4. Presentation at the proper time: The cheque for the payment must be presented on a working date and during working hours.
5. Amount of Cheque: The amount on the cheque must be certain. Amount in words and figures should tally. If it does not match each other, the bank will reject the payment. In some cases, the amount written in words will be taken for consideration and the cheque may be accepted. (sec. 18)
6. The crossing of the Cheque: The payment of the crossed cheque is made according to the instructions conveyed in the cheque by the drawer through the crossing. The crossing provides the protection under section 128.

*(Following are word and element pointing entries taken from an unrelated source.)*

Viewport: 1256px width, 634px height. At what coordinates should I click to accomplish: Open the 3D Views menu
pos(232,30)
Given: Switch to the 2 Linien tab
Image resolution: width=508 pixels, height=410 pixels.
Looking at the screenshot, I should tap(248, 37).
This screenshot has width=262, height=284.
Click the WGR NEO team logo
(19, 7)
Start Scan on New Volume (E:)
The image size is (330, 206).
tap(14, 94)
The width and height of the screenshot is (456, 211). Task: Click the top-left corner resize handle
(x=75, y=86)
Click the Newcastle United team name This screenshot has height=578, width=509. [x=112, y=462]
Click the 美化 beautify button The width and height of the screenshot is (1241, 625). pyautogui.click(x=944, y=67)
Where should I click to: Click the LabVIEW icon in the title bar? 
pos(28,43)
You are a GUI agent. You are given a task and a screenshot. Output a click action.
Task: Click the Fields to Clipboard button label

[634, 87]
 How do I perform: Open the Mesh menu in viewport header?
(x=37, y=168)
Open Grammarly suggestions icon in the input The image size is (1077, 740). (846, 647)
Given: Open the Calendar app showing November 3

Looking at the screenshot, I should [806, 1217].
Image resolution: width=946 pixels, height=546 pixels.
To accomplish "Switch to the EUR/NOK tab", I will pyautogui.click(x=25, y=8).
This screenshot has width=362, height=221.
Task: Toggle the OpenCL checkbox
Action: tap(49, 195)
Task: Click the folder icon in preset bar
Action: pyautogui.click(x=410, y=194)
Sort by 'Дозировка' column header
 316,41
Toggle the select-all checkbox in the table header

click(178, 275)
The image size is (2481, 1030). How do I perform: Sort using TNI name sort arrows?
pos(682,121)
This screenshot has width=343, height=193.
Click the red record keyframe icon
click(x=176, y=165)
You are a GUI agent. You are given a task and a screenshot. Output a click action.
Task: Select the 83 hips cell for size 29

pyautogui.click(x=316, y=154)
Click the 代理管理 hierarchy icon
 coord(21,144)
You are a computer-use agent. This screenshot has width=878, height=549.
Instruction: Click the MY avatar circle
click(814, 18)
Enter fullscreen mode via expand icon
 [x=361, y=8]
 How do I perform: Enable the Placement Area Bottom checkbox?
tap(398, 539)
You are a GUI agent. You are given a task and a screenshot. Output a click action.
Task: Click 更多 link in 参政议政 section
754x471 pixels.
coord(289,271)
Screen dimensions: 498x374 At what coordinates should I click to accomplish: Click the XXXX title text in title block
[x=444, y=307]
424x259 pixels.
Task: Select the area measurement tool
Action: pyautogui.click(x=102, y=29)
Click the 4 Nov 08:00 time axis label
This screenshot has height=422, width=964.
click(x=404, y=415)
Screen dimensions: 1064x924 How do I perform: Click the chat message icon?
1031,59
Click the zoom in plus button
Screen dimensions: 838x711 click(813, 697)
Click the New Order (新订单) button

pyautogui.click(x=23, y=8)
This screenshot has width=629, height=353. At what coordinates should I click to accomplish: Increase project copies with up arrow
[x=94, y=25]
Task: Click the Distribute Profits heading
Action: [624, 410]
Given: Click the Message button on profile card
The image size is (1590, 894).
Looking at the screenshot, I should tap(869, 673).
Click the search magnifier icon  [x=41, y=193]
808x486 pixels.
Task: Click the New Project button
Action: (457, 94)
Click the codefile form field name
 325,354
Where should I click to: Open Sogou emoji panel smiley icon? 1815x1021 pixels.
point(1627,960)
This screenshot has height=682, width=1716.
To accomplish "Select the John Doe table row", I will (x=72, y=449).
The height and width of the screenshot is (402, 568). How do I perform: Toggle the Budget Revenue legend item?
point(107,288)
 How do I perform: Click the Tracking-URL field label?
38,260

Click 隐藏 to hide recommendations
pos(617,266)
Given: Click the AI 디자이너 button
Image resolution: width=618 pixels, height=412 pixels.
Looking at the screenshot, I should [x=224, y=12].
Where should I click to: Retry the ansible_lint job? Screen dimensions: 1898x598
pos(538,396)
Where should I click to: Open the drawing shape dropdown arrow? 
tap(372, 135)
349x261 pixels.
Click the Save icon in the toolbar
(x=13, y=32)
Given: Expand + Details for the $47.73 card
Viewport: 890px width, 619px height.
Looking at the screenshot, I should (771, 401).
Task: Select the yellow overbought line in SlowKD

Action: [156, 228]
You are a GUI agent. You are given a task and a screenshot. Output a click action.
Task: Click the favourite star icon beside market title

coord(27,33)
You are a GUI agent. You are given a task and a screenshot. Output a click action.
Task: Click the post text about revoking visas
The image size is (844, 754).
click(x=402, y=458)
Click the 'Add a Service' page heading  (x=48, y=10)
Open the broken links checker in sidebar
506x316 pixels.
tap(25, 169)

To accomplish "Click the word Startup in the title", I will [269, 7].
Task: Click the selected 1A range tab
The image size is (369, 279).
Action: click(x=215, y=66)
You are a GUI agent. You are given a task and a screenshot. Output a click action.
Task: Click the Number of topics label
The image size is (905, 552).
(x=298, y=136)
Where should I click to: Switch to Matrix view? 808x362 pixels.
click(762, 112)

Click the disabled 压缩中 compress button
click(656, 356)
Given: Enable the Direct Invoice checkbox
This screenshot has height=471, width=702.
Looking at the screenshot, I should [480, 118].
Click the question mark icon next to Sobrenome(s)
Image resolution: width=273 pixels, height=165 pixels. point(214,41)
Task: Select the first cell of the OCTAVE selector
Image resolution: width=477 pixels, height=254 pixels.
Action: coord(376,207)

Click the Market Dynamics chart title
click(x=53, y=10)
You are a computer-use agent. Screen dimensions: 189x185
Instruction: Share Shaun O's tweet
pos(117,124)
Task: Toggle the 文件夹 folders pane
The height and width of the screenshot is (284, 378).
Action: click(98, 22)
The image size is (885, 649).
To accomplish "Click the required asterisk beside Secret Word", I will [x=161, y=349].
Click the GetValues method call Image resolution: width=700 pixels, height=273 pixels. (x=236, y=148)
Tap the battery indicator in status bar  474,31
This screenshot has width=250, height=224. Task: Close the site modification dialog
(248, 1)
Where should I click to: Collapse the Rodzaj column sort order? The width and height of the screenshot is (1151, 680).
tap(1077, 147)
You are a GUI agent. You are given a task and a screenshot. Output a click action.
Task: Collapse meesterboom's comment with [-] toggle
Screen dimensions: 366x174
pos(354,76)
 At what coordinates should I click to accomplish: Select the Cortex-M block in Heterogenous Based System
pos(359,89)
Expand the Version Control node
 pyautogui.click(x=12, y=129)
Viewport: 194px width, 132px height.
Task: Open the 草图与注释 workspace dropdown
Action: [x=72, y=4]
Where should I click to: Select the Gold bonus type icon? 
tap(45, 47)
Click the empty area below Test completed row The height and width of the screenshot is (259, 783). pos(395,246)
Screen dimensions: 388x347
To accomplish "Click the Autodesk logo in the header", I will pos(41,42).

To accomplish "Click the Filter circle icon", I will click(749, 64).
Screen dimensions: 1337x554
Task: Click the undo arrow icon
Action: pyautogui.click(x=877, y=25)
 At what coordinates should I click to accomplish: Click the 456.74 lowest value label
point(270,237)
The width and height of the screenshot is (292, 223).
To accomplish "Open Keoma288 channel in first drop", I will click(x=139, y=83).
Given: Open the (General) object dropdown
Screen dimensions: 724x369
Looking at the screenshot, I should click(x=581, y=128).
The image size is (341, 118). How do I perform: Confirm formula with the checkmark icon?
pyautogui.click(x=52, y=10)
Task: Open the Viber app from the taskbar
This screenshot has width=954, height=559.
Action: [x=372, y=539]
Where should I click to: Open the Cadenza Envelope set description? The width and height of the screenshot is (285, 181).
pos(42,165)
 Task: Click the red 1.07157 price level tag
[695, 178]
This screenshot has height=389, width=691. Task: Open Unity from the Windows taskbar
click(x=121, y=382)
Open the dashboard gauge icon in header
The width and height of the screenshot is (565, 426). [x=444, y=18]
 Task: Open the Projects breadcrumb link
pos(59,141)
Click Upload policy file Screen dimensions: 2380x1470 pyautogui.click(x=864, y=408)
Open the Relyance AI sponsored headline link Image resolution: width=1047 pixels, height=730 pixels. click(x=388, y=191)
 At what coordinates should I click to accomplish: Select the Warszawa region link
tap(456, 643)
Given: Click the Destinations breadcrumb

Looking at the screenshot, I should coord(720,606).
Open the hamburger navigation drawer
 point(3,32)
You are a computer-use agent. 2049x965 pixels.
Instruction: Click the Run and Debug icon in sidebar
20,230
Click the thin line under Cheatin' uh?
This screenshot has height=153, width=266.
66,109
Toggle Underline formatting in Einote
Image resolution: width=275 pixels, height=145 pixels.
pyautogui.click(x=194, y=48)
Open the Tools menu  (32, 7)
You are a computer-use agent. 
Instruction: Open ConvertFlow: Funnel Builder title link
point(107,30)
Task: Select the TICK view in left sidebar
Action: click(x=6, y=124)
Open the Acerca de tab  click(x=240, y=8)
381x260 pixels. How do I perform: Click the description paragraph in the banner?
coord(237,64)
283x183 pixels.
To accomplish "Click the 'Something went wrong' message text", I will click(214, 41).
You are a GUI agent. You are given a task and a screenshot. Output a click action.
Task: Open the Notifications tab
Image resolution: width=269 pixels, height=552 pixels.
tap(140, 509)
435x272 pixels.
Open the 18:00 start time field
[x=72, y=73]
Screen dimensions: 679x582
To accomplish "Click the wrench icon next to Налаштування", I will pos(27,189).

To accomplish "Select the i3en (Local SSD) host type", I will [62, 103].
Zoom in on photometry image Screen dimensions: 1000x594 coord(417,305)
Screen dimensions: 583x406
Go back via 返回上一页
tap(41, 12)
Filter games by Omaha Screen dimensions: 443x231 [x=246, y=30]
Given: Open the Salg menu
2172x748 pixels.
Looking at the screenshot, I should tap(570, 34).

7. Material Alteration: the drawer can alter the details of the cheque by countersigning or initials. The alteration without countersign makes it invalid. The alteration of date, name of the payee, amount or of any crossing would be material. However, the banker is protected under Sec. 84 if he pays the cheque with the alterations under the following circumstances:
-                      if the alteration is not apparent
-                      if the payment is according to the the apparent tenor of the instrument.
8. Signature of a customer on a cheque: The paying banker should carefully ascertain that the cheque bears a genuine signature of the drawer after comparing the same with his specimen signature. The drawer must sign the cheque at its face and not on the back side. The account holder can change the signature by giving the new specimen signature to the bank any time. Cheque with a different sign will not be accepted by the bank.

9. Name of a payee endorsement: when a cheque payable to order has a meaning to be endorsed by or on behalf of the payee, the drawer is discharged by payment in due course. For such protection to the banker, following two conditions must be satisfied:
           The endorsement must be Regular: when the the endorsement is made with the signature-containing same name and signature of the payee, it is said to be regular.
           Payment must be made in due course.
10.       A cheque should not be void or torn or mutilated: A cheque torn at the corner can be accepted but if a part  of the cheque is missing then it can be rejected by the banker.